→ Trecho
Trabalhou em uma loja de sapatos, de computador, em uma autopeças e em um hotel. Chegou, inclusive, a montar sua própria escola. Aos 16 anos, Zé Mineiro, como é conhecido seu pai, o levou para trabalhar na empresa da família. Foi ser gerente de um frigorífico com 130 fun-cionários. “Quando comecei a trabalhar, sabia de cor o nome e os ramais de todos os funcionários”, afirma Batista. Hoje, aos 41 anos, seria impossível para Batista conhecer e chamar pelo nome todos os seus empregados. Ao lado de seus irmãos, Wesley Batista, presidente do JBS, e José Batista Júnior, que deixou a empresa para seguir carreira política, ele criou um dos maiores grupos empresariais do Brasil, cuja receita deve chegar a R$ 110 bilhões em 2013, de acordo com estimativas do mercado. 

 

São mais de 200 mil funcionários ao redor do globo e presença em mais de dez países. A JBS é a estrela mais reluzente desse rebanho empresarial da família Batista. Mas, nos últimos cinco anos, eles diversificaram os ramos de atuação. Hoje, são donos de empresas nos setores de celulose (Eldorado Brasil), lácteos (Vigor), higiene e beleza (Flora), financeiro (Banco Original), mídia (Canal Rural), confinamento de gado nos Estados Unidos e Austrália (Oklahoma) e criação de gado (Floresta Agropecuária). A construção desse império empresarial se acelerou na última década. Em 2004, a receita líquida da JBS foi de R$ 3,5 bilhões.

→ Tarefa 1
Copie do trecho sobre a família Batista a parte que começa em "Trabalhou em uma" e segue até "estimativas do mercado.", sem alterar nada.
→ Tarefa 2
Segundo o trecho, qual foi a receita líquida da JBS em 2004?

→ Linhas de dados
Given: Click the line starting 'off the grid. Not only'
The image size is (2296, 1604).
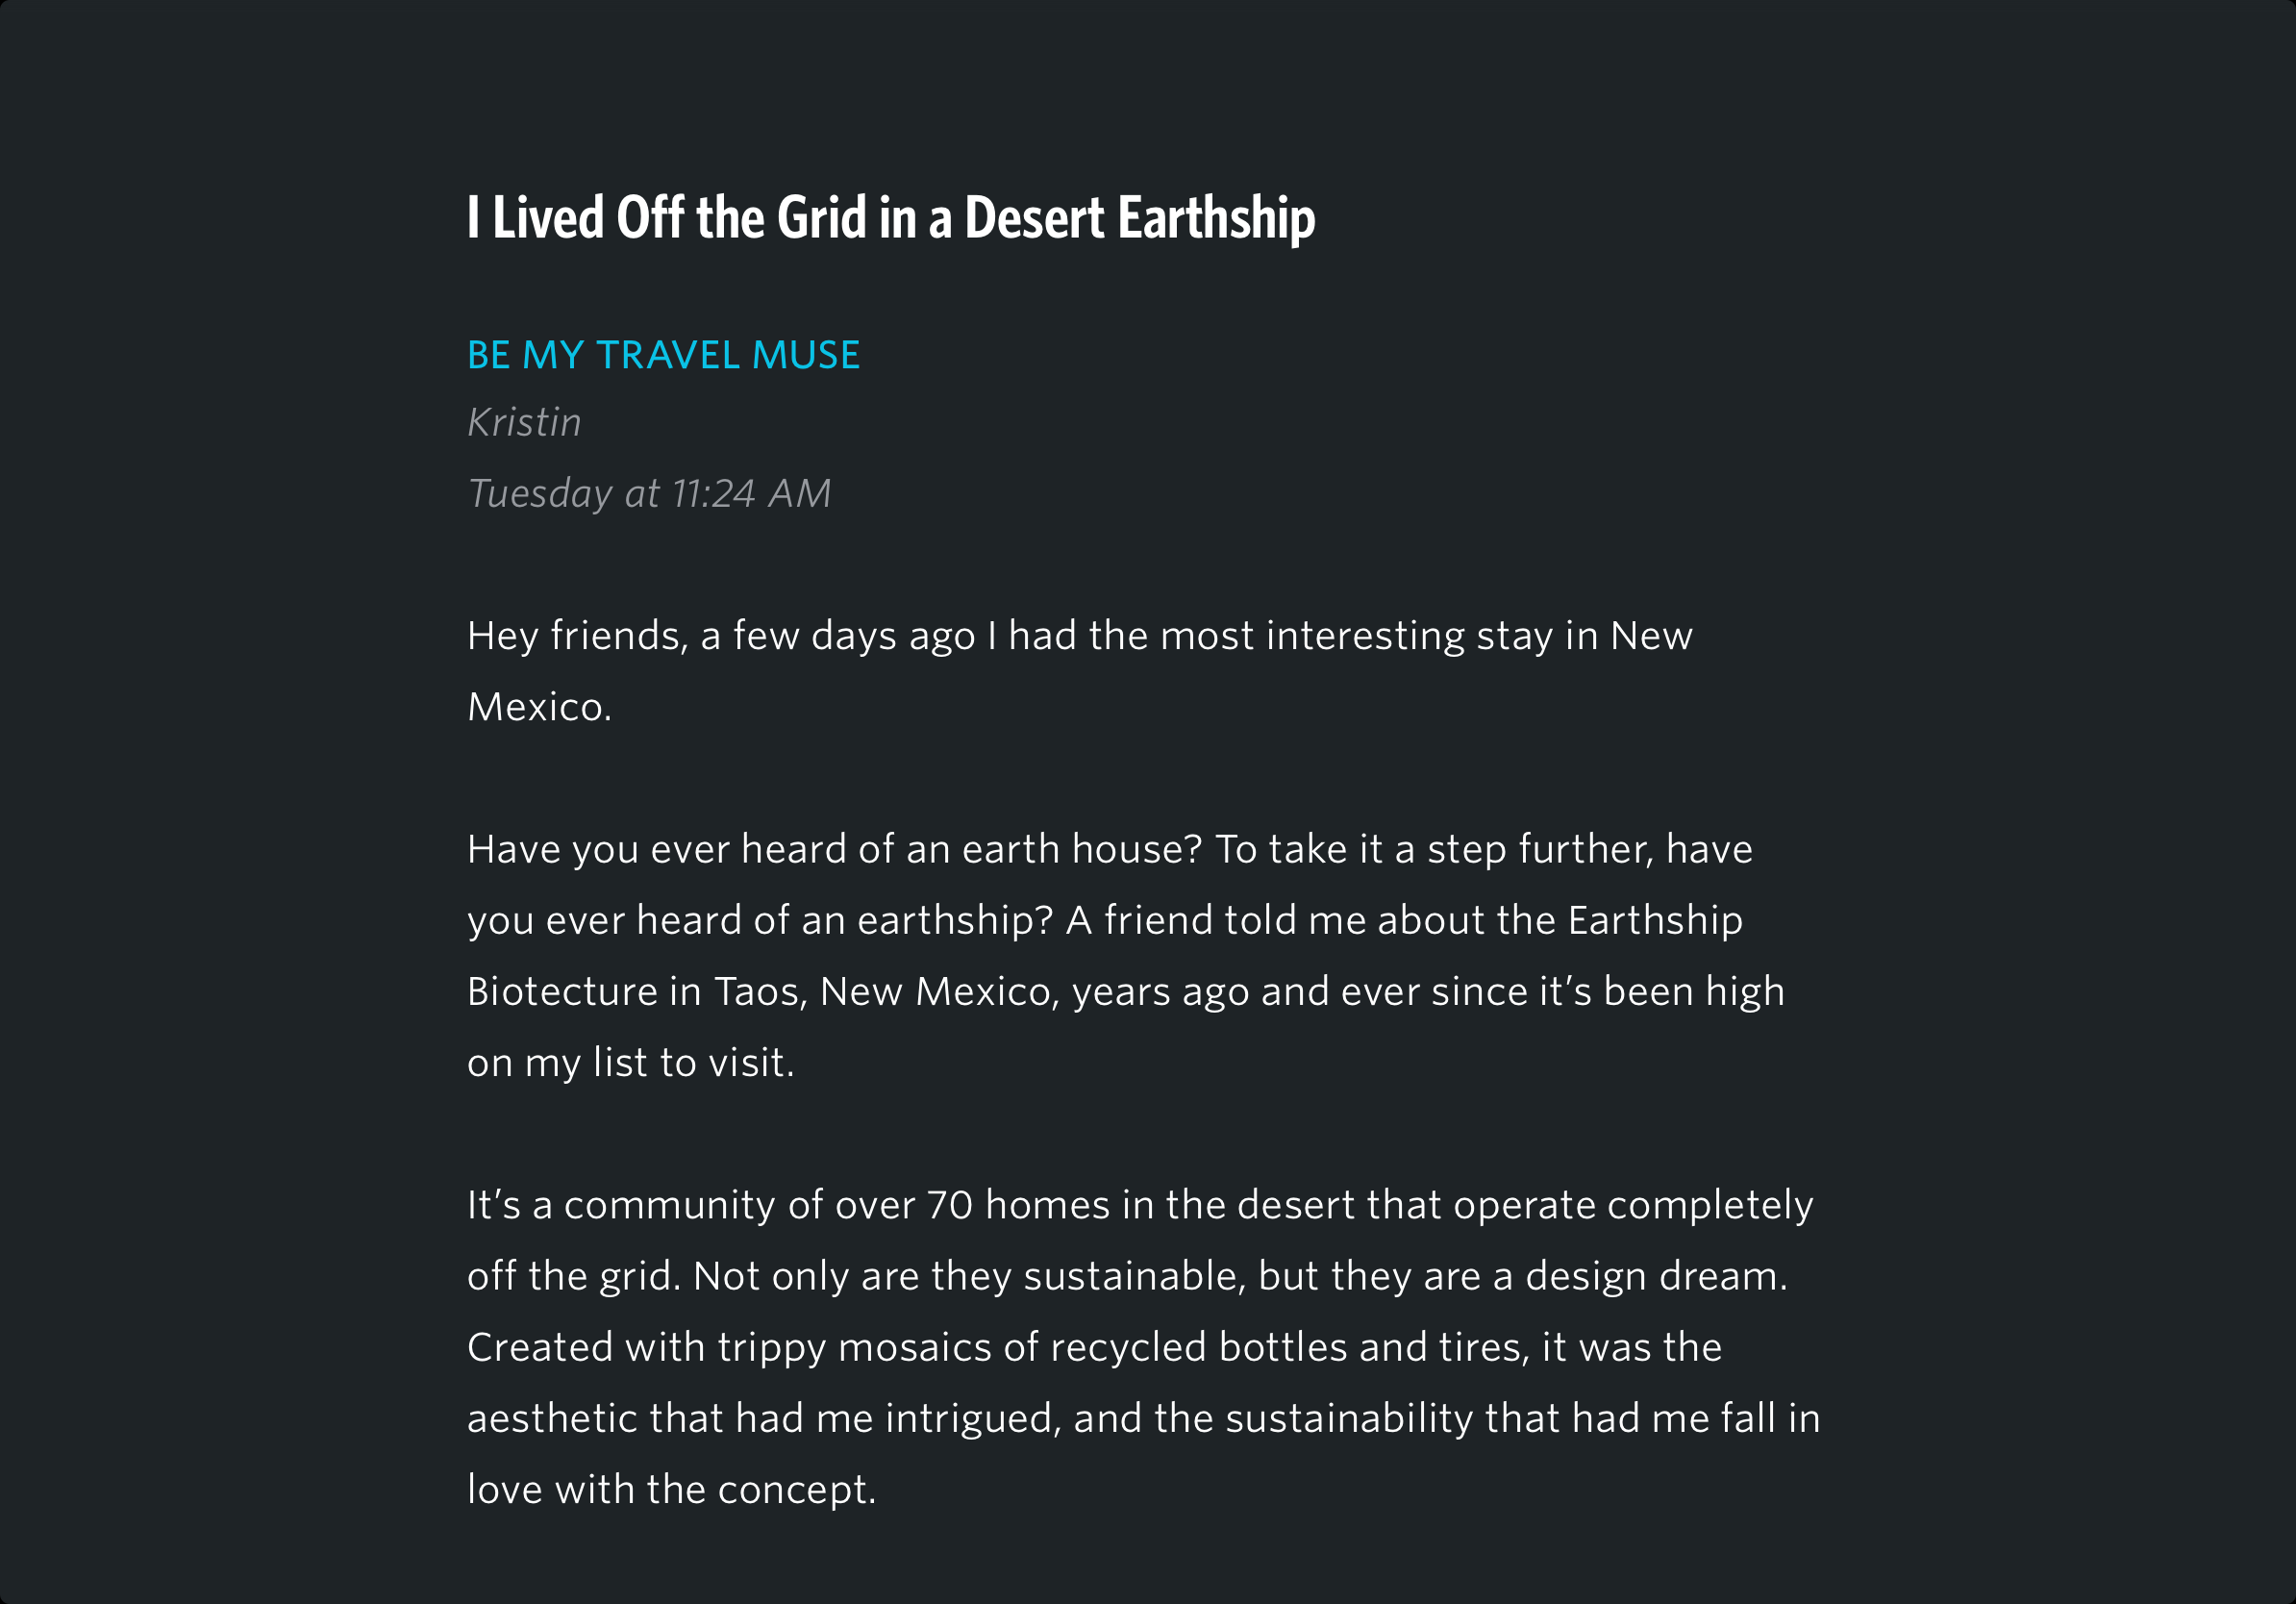Looking at the screenshot, I should (1127, 1276).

→ Resposta escrita 1
Trabalhou em uma loja de sapatos, de computador, em uma autopeças e em um hotel. Chegou, inclusive, a montar sua própria escola. Aos 16 anos, Zé Mineiro, como é conhecido seu pai, o levou para trabalhar na empresa da família. Foi ser gerente de um frigorífico com 130 fun-cionários. “Quando comecei a trabalhar, sabia de cor o nome e os ramais de todos os funcionários”, afirma Batista. Hoje, aos 41 anos, seria impossível para Batista conhecer e chamar pelo nome todos os seus empregados. Ao lado de seus irmãos, Wesley Batista, presidente do JBS, e José Batista Júnior, que deixou a empresa para seguir carreira política, ele criou um dos maiores grupos empresariais do Brasil, cuja receita deve chegar a R$ 110 bilhões em 2013, de acordo com estimativas do mercado.

→ Resposta escrita 2
R$ 3,5 bilhões.